# What is required
Exact reproduction required: the lines below from the line with "Task: Open the BOM管理 title link" to the line with "Given: Select the 减免税额 input field", both ends included, and no others.

# Recorded information
*** Begin section ***

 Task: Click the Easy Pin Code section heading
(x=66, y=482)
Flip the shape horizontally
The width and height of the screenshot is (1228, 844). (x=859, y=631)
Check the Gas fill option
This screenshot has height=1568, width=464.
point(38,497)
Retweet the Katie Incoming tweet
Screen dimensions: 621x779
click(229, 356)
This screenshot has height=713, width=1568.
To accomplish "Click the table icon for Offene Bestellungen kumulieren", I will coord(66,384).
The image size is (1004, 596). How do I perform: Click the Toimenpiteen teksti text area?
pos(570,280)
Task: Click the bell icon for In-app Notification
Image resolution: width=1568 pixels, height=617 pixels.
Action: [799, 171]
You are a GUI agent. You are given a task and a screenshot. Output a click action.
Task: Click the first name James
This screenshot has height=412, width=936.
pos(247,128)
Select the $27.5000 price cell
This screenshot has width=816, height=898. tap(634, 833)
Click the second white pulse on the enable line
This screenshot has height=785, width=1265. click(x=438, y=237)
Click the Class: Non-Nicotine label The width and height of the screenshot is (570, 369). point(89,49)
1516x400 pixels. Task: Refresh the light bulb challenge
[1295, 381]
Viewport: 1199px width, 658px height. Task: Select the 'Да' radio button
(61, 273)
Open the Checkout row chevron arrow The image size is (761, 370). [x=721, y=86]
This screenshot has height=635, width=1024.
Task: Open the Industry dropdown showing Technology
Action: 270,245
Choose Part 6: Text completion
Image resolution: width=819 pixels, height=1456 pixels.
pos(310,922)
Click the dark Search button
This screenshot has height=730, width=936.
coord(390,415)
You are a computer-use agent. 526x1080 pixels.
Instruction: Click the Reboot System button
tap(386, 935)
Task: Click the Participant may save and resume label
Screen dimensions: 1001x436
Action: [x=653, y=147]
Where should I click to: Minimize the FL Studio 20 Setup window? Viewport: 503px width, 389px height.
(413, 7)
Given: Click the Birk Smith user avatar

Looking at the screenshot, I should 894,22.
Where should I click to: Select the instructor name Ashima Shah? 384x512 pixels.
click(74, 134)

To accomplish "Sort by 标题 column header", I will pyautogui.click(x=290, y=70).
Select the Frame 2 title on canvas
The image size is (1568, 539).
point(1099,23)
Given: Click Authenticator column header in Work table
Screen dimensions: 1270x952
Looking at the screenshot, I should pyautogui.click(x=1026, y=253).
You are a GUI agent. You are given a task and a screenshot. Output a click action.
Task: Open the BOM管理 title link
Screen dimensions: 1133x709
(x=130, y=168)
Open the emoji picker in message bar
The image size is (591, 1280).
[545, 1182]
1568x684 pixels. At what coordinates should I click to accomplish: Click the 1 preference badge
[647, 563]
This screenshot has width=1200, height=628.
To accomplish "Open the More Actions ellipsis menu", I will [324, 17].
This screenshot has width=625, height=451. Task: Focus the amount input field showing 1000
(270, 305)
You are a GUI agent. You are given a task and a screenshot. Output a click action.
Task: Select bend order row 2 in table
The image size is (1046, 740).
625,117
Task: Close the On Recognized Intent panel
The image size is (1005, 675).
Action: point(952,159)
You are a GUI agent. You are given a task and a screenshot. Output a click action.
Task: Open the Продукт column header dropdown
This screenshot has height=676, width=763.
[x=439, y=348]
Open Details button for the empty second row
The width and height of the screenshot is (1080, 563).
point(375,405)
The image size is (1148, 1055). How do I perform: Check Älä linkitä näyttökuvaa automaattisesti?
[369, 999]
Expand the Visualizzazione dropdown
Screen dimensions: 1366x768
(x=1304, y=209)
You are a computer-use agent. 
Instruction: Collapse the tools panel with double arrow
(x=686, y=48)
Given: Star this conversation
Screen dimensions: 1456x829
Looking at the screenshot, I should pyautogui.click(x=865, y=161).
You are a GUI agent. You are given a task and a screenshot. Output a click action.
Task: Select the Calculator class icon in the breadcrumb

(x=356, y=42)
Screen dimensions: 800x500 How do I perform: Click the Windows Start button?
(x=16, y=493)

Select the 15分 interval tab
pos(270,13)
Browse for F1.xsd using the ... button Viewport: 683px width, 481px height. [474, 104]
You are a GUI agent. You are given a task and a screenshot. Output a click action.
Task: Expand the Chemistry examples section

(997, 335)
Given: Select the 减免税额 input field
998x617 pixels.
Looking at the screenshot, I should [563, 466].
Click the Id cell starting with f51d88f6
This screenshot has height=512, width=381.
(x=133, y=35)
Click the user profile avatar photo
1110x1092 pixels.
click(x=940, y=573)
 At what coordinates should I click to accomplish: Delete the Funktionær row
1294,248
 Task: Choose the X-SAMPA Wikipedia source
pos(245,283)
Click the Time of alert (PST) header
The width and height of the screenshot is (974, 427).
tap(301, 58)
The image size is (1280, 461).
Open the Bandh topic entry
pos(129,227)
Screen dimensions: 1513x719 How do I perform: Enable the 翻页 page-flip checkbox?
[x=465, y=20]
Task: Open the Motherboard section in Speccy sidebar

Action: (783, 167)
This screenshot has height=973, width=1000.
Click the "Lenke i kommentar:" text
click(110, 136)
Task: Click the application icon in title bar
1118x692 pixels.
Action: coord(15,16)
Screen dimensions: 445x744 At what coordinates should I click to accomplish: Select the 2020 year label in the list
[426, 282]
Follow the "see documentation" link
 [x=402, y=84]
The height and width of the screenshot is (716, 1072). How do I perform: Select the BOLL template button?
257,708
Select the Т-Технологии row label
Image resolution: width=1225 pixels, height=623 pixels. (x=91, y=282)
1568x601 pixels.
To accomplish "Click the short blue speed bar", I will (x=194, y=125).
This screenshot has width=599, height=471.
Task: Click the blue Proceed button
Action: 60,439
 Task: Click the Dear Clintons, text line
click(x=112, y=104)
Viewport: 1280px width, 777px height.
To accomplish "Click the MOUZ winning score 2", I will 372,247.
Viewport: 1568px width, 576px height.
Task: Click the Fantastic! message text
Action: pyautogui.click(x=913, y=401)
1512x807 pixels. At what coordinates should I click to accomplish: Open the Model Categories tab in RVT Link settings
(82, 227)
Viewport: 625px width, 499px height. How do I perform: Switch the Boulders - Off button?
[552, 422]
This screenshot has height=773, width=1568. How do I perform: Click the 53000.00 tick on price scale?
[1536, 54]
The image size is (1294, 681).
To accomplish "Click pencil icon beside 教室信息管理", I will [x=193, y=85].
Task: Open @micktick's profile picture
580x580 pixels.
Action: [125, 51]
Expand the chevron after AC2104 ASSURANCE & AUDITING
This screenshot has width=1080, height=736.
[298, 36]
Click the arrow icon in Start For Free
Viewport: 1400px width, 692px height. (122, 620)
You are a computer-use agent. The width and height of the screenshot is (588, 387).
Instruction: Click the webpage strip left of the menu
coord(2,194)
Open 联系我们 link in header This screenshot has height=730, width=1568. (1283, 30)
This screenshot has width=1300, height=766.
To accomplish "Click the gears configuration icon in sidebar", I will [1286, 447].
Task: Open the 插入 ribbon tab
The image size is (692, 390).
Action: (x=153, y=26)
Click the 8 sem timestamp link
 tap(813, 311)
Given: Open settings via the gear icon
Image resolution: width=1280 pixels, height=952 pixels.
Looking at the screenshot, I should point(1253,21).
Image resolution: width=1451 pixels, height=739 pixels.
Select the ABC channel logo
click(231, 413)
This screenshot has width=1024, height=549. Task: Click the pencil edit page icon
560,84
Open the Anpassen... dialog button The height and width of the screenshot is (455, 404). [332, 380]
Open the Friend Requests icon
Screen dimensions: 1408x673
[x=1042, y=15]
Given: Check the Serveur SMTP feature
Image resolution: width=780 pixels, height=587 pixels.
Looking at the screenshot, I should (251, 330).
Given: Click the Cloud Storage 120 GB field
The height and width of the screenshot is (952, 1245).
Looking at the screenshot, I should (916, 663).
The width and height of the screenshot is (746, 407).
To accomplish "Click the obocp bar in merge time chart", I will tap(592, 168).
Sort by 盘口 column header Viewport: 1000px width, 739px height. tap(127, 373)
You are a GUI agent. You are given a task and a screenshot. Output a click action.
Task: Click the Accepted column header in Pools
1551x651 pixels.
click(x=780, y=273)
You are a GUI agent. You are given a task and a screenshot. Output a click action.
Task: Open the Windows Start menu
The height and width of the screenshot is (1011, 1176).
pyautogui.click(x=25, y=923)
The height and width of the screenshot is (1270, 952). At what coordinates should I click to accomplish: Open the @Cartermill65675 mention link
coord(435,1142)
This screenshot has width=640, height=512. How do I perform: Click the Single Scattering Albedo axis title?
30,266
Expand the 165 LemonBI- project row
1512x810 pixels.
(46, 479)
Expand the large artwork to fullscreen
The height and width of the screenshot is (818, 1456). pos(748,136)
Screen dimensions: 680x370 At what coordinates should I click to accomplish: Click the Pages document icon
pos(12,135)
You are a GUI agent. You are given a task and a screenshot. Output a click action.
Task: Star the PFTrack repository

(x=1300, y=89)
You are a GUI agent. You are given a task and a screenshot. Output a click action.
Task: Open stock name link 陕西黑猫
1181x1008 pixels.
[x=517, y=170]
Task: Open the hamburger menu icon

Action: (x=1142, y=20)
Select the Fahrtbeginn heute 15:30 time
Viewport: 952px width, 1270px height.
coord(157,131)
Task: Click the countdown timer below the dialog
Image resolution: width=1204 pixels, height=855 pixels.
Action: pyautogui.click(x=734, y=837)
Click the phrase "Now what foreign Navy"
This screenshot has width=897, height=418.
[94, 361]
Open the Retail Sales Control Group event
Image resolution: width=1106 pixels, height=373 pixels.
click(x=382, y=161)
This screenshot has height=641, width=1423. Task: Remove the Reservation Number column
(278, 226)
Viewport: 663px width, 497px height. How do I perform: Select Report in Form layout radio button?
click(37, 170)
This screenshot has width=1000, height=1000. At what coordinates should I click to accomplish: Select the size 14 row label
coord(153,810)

*** End section ***

# Output for this exercise
Task: Open the BOM管理 title link
Screen dimensions: 1133x709
(x=130, y=168)
Open the emoji picker in message bar
The image size is (591, 1280).
[545, 1182]
1568x684 pixels. At what coordinates should I click to accomplish: Click the 1 preference badge
[647, 563]
This screenshot has width=1200, height=628.
To accomplish "Open the More Actions ellipsis menu", I will [324, 17].
This screenshot has width=625, height=451. Task: Focus the amount input field showing 1000
(270, 305)
You are a GUI agent. You are given a task and a screenshot. Output a click action.
Task: Select bend order row 2 in table
The image size is (1046, 740).
625,117
Task: Close the On Recognized Intent panel
The image size is (1005, 675).
Action: point(952,159)
You are a GUI agent. You are given a task and a screenshot. Output a click action.
Task: Open the Продукт column header dropdown
This screenshot has height=676, width=763.
[x=439, y=348]
Open Details button for the empty second row
The width and height of the screenshot is (1080, 563).
point(375,405)
The image size is (1148, 1055). How do I perform: Check Älä linkitä näyttökuvaa automaattisesti?
[369, 999]
Expand the Visualizzazione dropdown
Screen dimensions: 1366x768
(x=1304, y=209)
You are a computer-use agent. 
Instruction: Collapse the tools panel with double arrow
(x=686, y=48)
Given: Star this conversation
Screen dimensions: 1456x829
Looking at the screenshot, I should pyautogui.click(x=865, y=161).
You are a GUI agent. You are given a task and a screenshot. Output a click action.
Task: Select the Calculator class icon in the breadcrumb

(x=356, y=42)
Screen dimensions: 800x500 How do I perform: Click the Windows Start button?
(x=16, y=493)

Select the 15分 interval tab
pos(270,13)
Browse for F1.xsd using the ... button Viewport: 683px width, 481px height. [474, 104]
You are a GUI agent. You are given a task and a screenshot. Output a click action.
Task: Expand the Chemistry examples section

(997, 335)
Given: Select the 减免税额 input field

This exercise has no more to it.